***** Records for processing *****
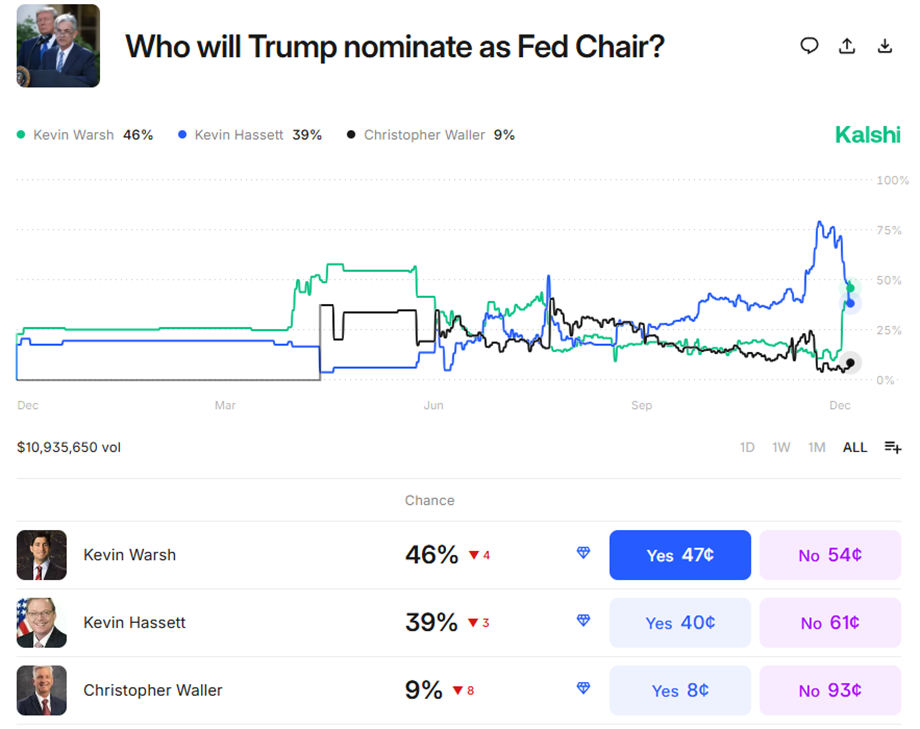Image resolution: width=920 pixels, height=729 pixels.
Task: Click the Kalshi logo
Action: 868,134
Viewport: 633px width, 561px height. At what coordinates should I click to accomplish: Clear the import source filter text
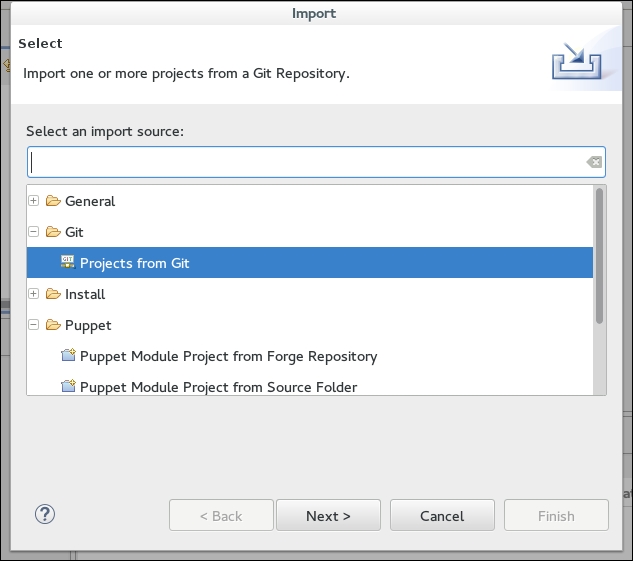594,162
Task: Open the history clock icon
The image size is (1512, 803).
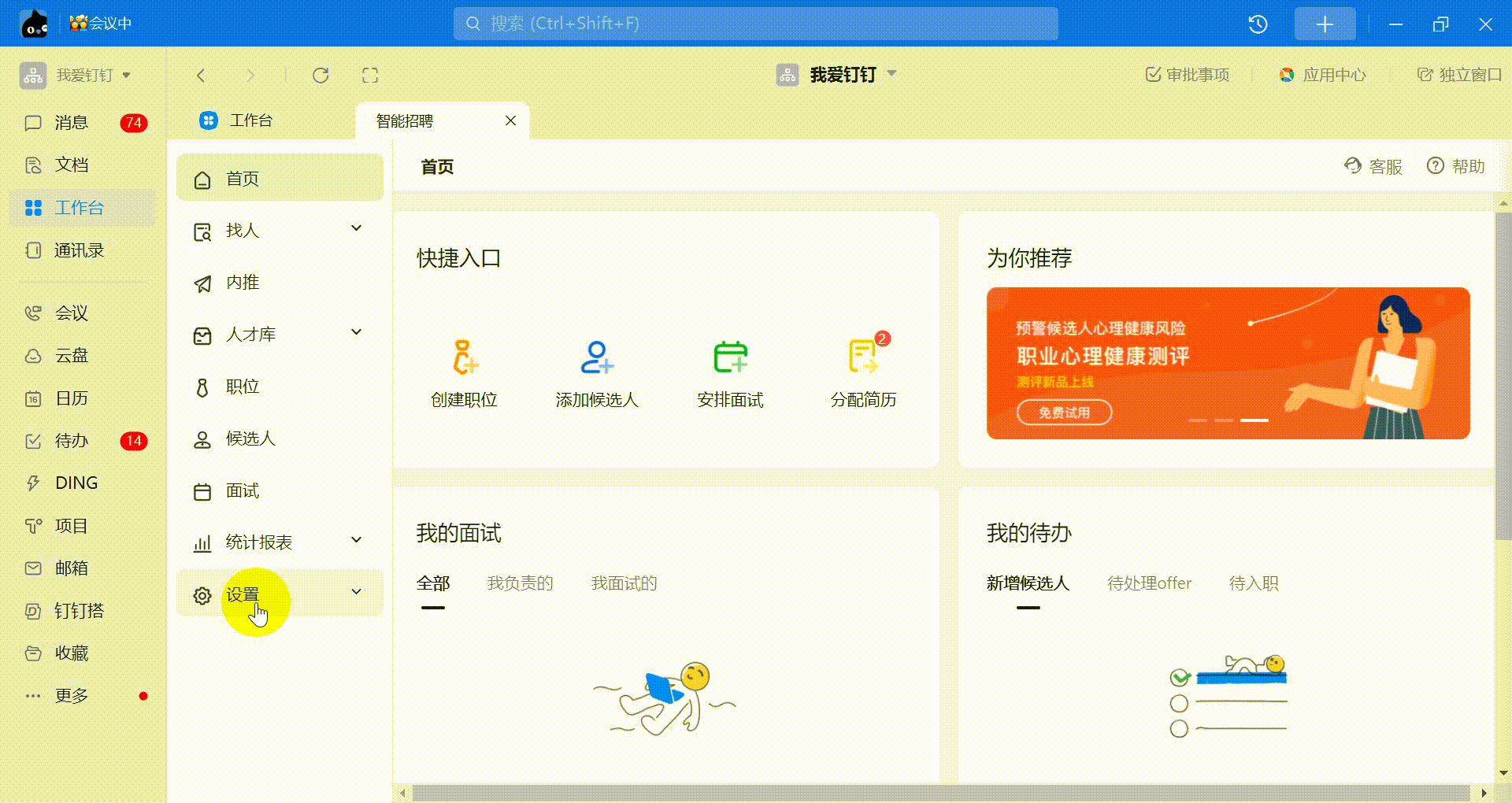Action: pos(1258,24)

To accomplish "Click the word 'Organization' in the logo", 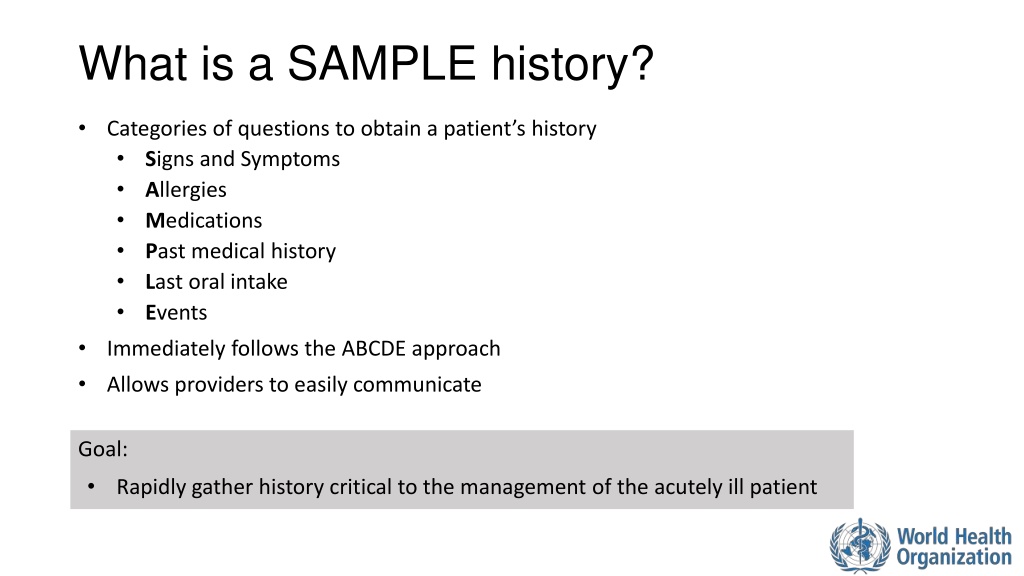I will point(953,557).
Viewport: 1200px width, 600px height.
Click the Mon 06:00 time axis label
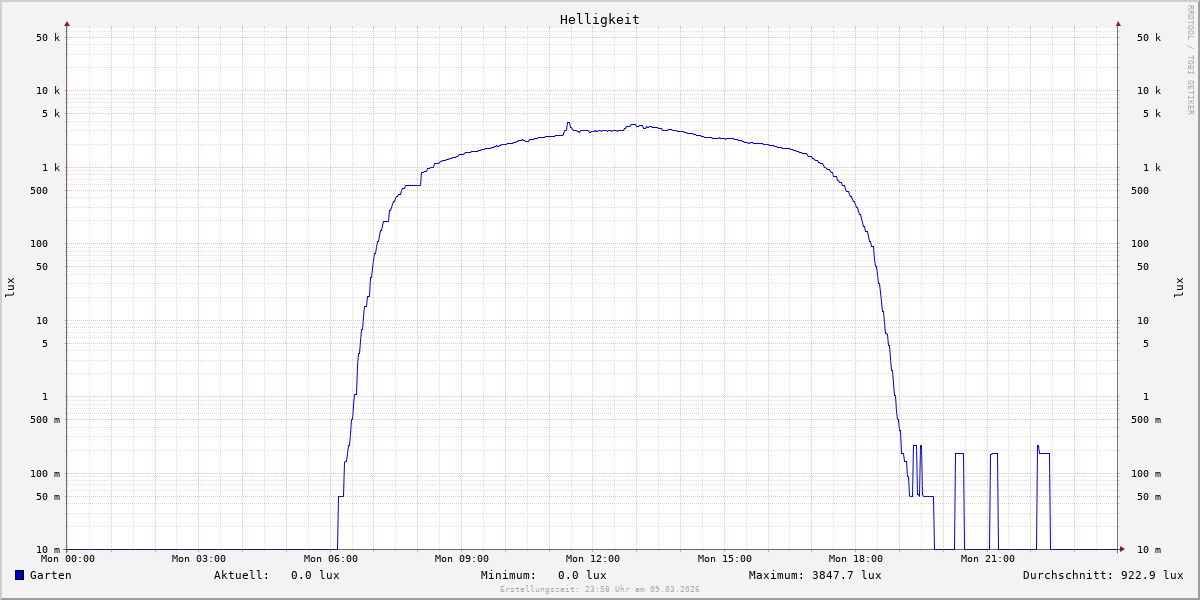coord(330,559)
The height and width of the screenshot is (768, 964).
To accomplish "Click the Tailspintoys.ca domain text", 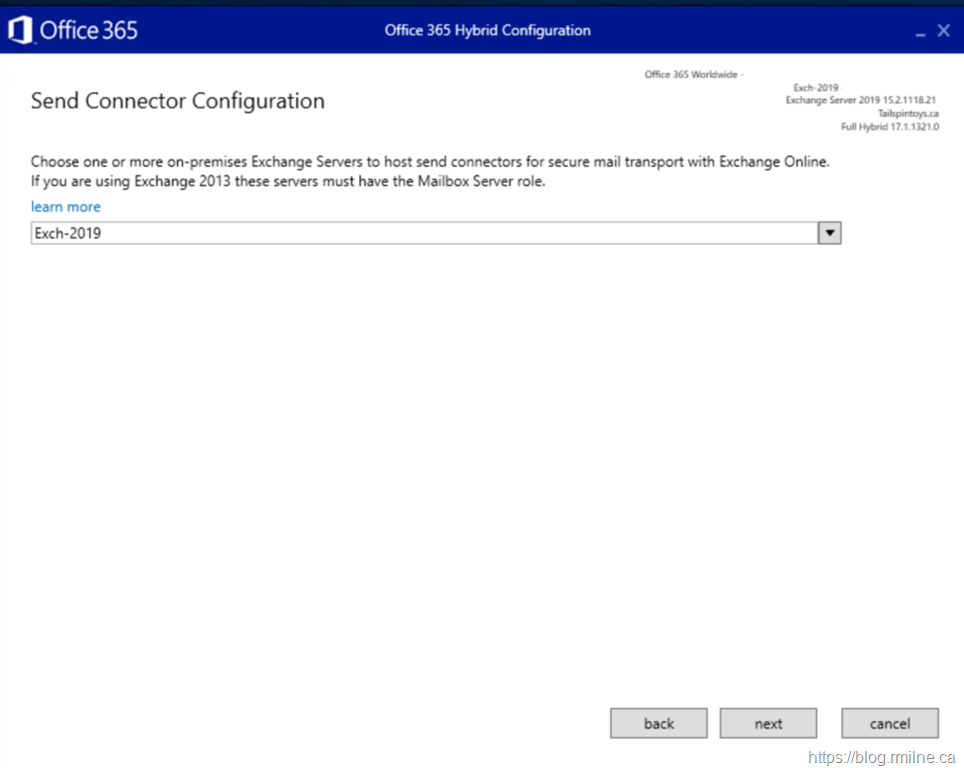I will pos(907,113).
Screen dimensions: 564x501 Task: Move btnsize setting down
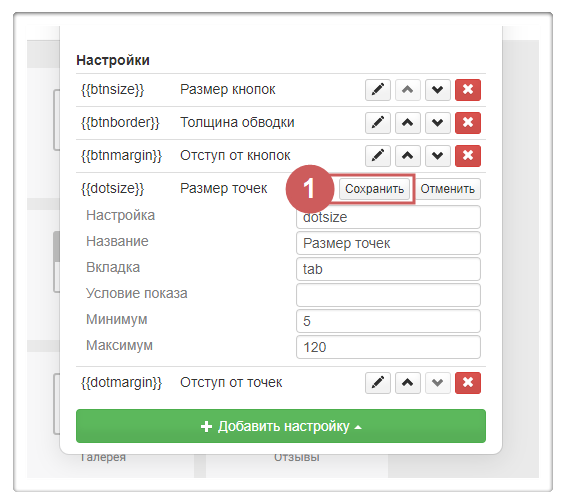[x=437, y=90]
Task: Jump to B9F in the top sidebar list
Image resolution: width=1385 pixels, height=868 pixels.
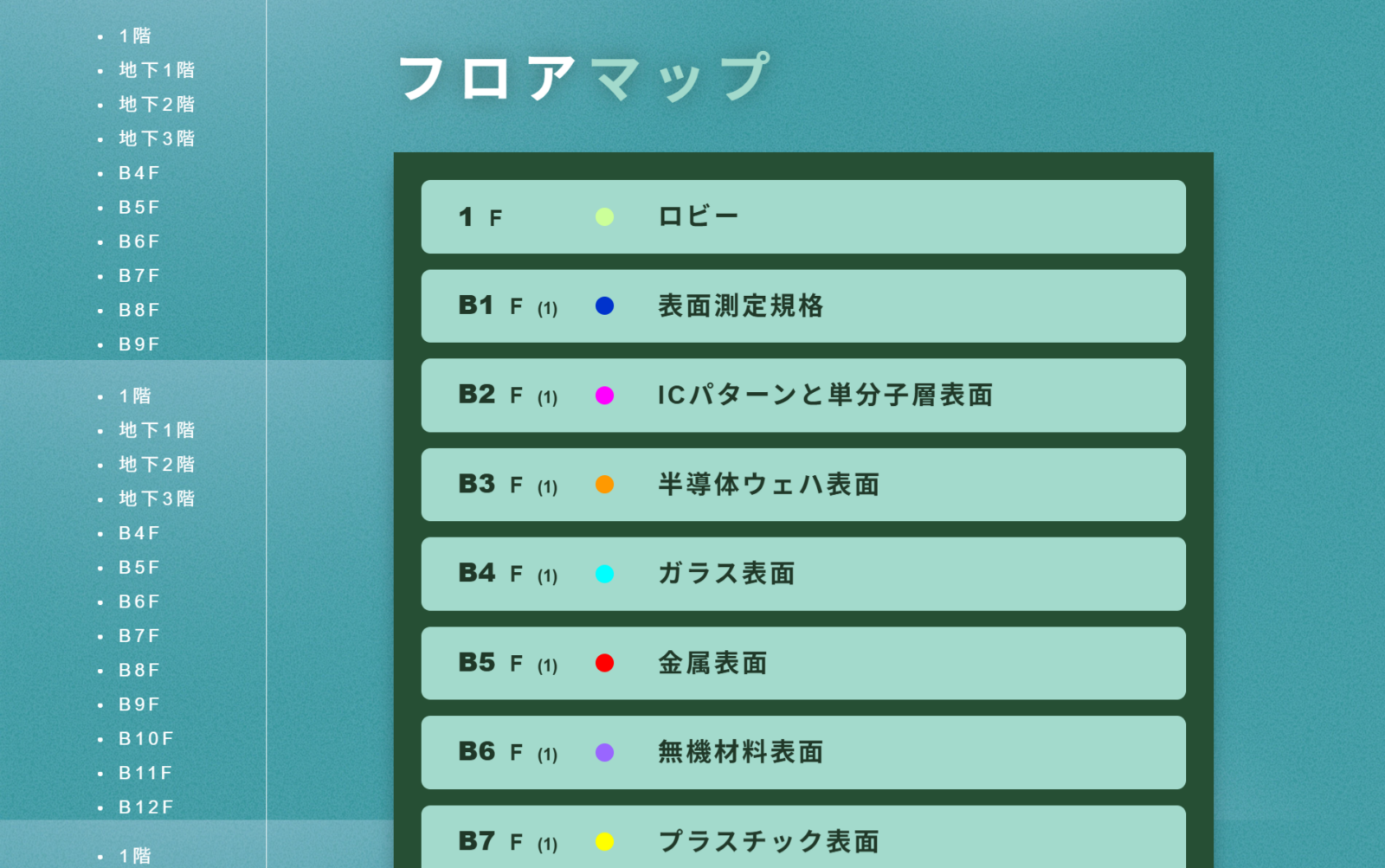Action: click(x=139, y=344)
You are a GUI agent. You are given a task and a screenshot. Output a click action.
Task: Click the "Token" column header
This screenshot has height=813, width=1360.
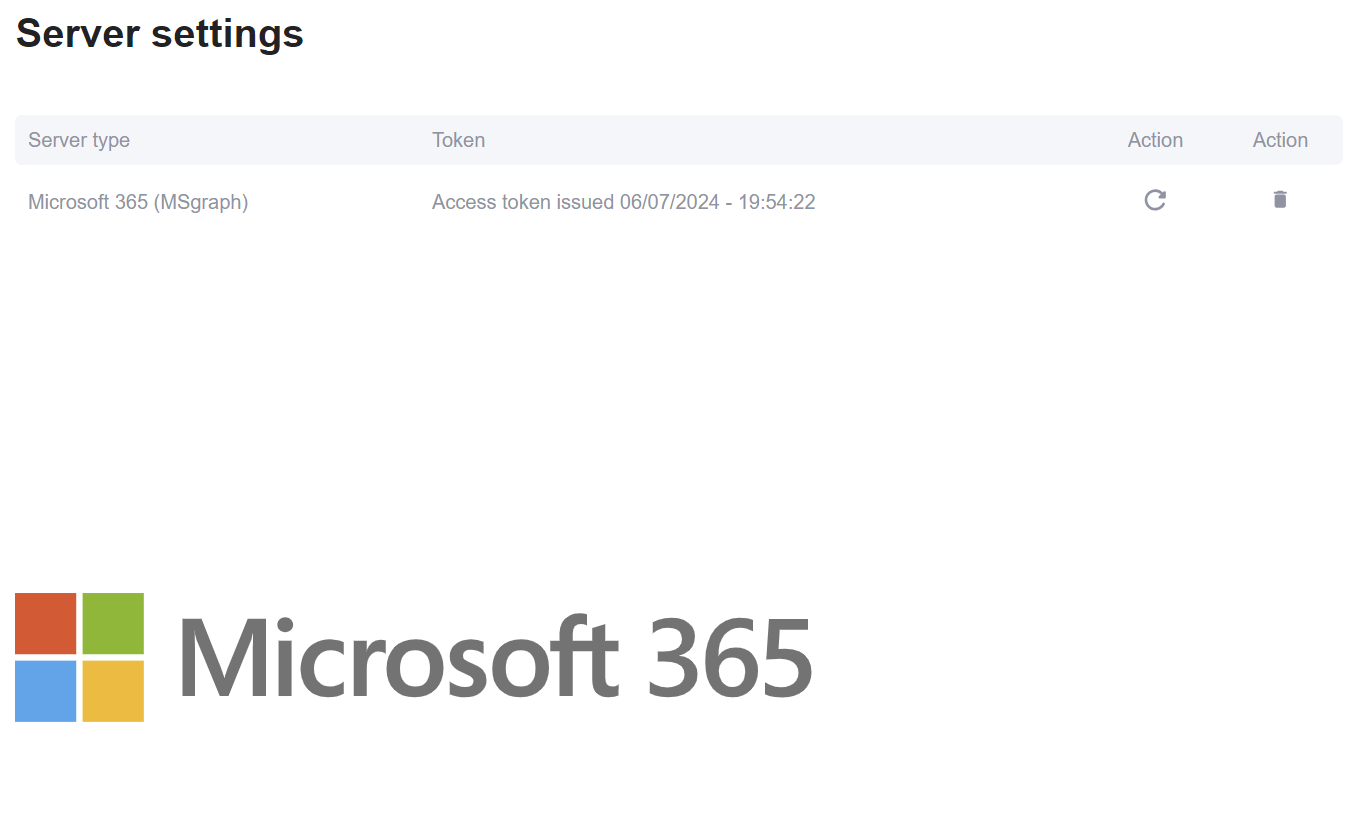tap(458, 140)
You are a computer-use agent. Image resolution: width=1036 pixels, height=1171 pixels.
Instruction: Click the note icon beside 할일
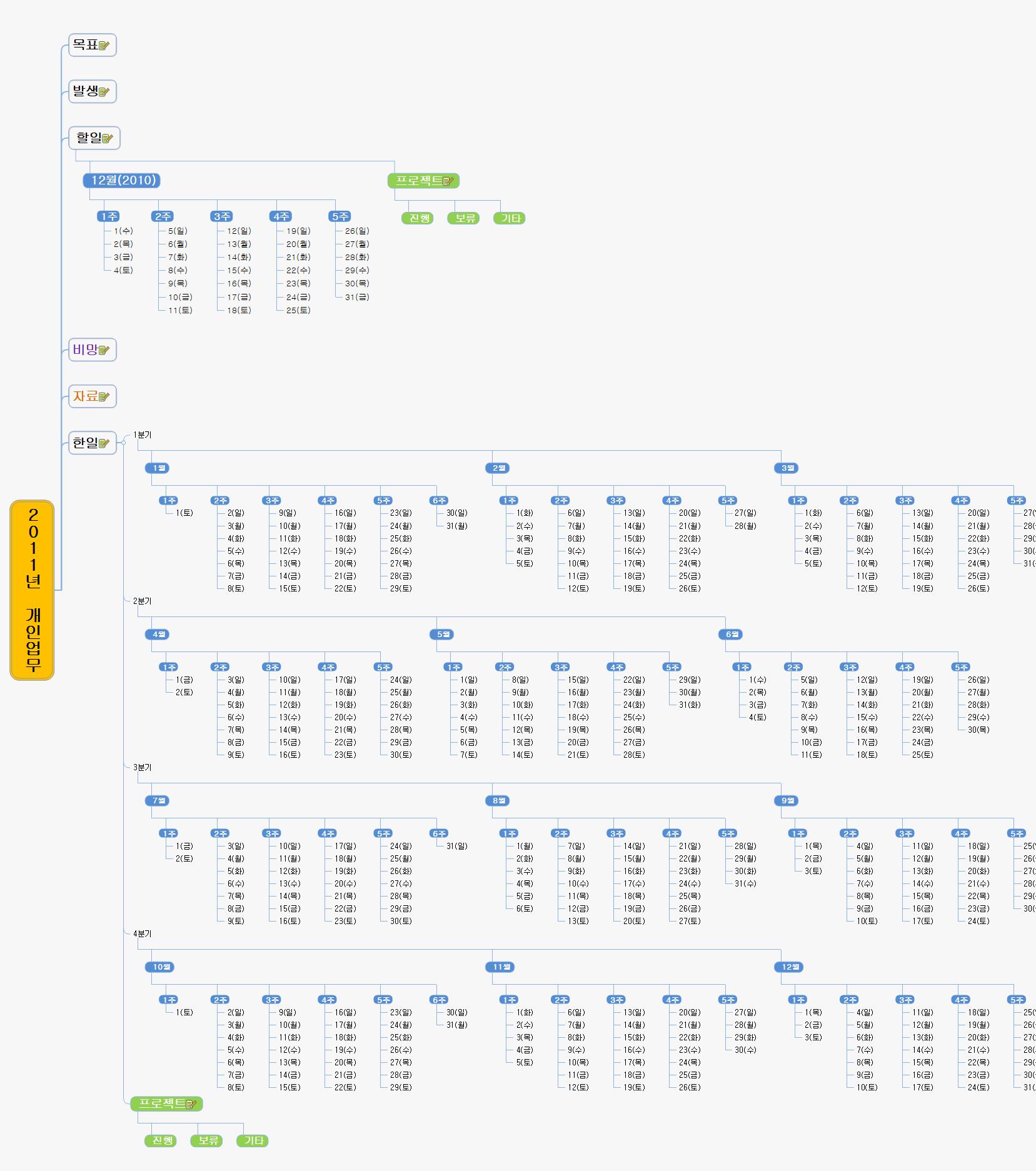(x=108, y=138)
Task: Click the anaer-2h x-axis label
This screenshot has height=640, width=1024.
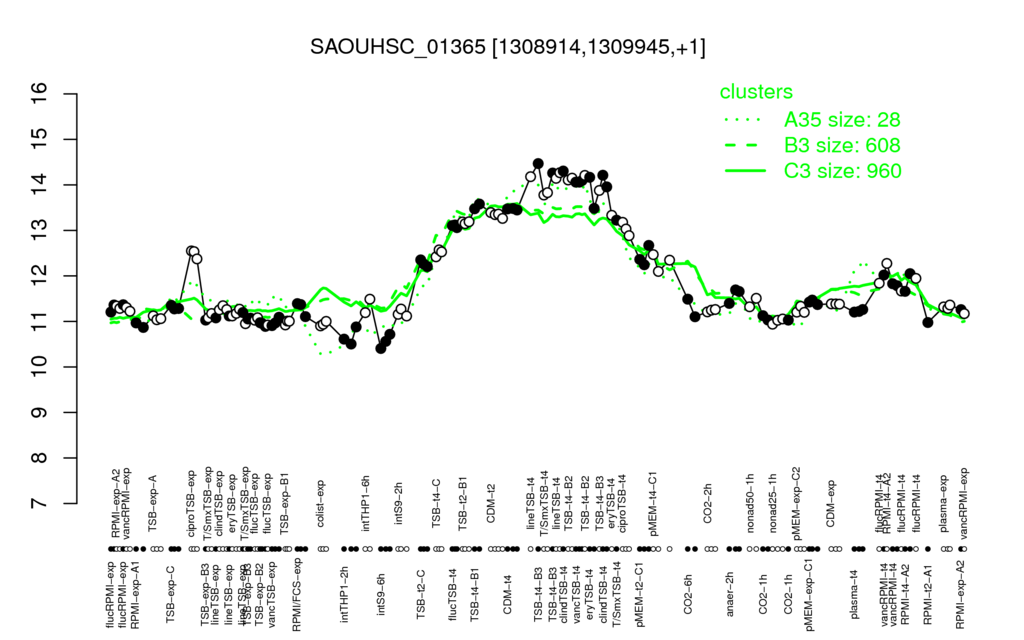Action: [x=730, y=594]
*****
== What to work on ==
Revise the lines between the one containing "Screen dimensions: 564x501" and the one containing "Action: click(x=139, y=344)", inclusive, so that "Task" becomes "Instruction" and nothing else changes. Return only those lines, omitting the pictures.

== Result ==
Screen dimensions: 564x501 Instruction: Move btnsize setting down
[x=437, y=90]
Instruction: Jump to B9F in the top sidebar list
Image resolution: width=1385 pixels, height=868 pixels.
Action: click(x=139, y=344)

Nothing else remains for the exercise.